A 4-year old understands the beauty standards that lead to unfair judgement and bias.
A deep and long history of bias against natural Black hair has been shifting, and with the Netflix release of Self Made: Inspired by the Life of Madam C.J. Walker, we might be able to catch a glimpse into just how far we’ve come.
California became the first state last summer to sign into law the CROWN (Create a Respectful and Open Workplace for Natural Hair) Act, prohibiting the discrimination of someone based on their hair style and hair texture.
This pivotal piece of legislation, although seemingly unnecessary, helps protect the rights of an individual to wear their own natural hair and be protected from discrimination because of that choice.

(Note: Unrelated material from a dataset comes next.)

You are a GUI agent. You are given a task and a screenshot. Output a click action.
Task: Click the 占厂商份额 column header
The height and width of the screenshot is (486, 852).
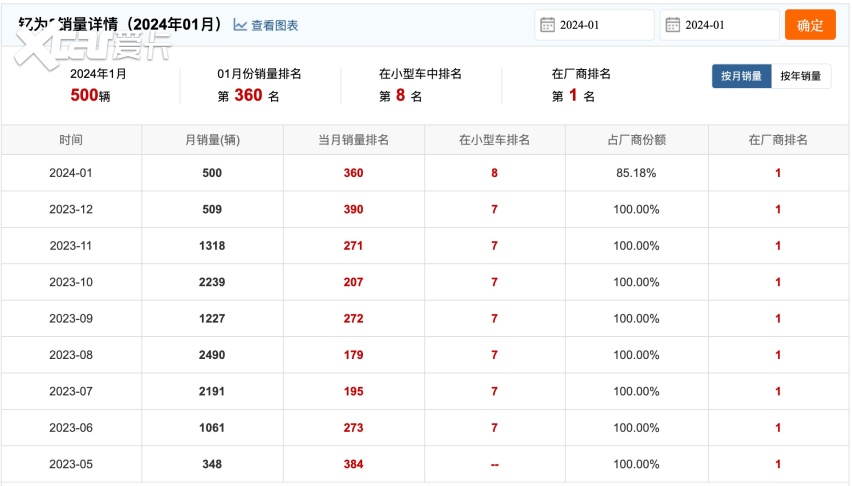coord(636,140)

Since the initial signing, New York, New Jersey, Colorado, and just recently Virginia have enacted legislation to make it unlawful for people to be discriminated against because of their natural hair.
Legislation like the CROWN Act may seem like far over-reaches of government’s power. But the reality is such measures are still necessary—as people are continuously discriminated against because of how they choose to wear their natural hair.
A Black Texas high-school senior, DeAndre Arnold, earlier this year faced in-school suspension—forbidding him from walking in his own high-school graduation—if he didn’t cut off his locks.
Another Black high-school student, Andrew Johnson of New Jersey, forcibly had his locks cut in 2018 when a referee gave him the option of either cutting his locks or forfeiting his wrestling match.
Power and privilege make some think they have the right and authority to dictate to others which hairstyle is acceptable in classrooms and in workspaces.
And deeming some hairstyles professional or acceptable, while others—such as locks—are not is just one way that those in power deem who gets hired, who gets promoted, and who is allowed to simply exist as they naturally are.
All of this talk about acceptability of natural hair, boils down to bias: Organizations must expand their idea of the qualities that they deem professional and acceptable.
Not addressing this bias about who and what is deemed professional cripples an organization’s ability to hire and promote the best candidates—regardless of how they seemingly “fit in” to the organization’s majority culture.
This perception of professionalism, and who is able to craft and change the narrative about who professionals are and how they look, has some of the most damaging effects on women of color.
Former First Lady Michelle Obama faced her own backlash as a Black woman on what it meant to be beautiful and a woman existing as her own self having to face the horrible brunt of ridicule. She was often pictured as too masculine and compared to an ape in pictures or comments.
Her dark skin and athletic build provided ammunition for the most vocal of her critics.
It’s often those Black women whose shade of skin is farthest from white and whose hair texture is farthest from straight that feel the full blow of others’ biases about beauty.
I understand. It is hard and emotionally taxing as a dark-skin woman of color to push back against such standards and stand in what I know to be naturally, authentically and beautifully me.
Yes, there are some indications of a cultural shift.
From Issa Rae to Cardi B, women are showing off their natural hair and are inspiring more and more women to embrace their own beauty—regardless of how they may be viewed or judged by others.
Earlier this year, “Hair Love,” a story about a Black father trying to do his daughter’s hair, won an Oscar at the Academy Awards.
With this pivotal animated short story, director Matthew Cherry wanted to create space for more representation and normalization of Black hair.
But the larger question is: Who is deciding what is professional and what is acceptable?
For issues from professional hairstyles to what is deemed beautiful and valuable, it tends to be the majority, dominant culture that makes such unilateral decisions.
For Black people, often the pieces of ourselves that represent our own heritage or indigenous roots are those very things deemed unprofessional, un-beautiful and unacceptable.
Society has a larger responsibility to mitigate the negative impact of bias, realign thoughts and support policies on acceptability and professionalism. That way, no one—and certainly no 4-year-old—has to be reassured they are beautiful as is.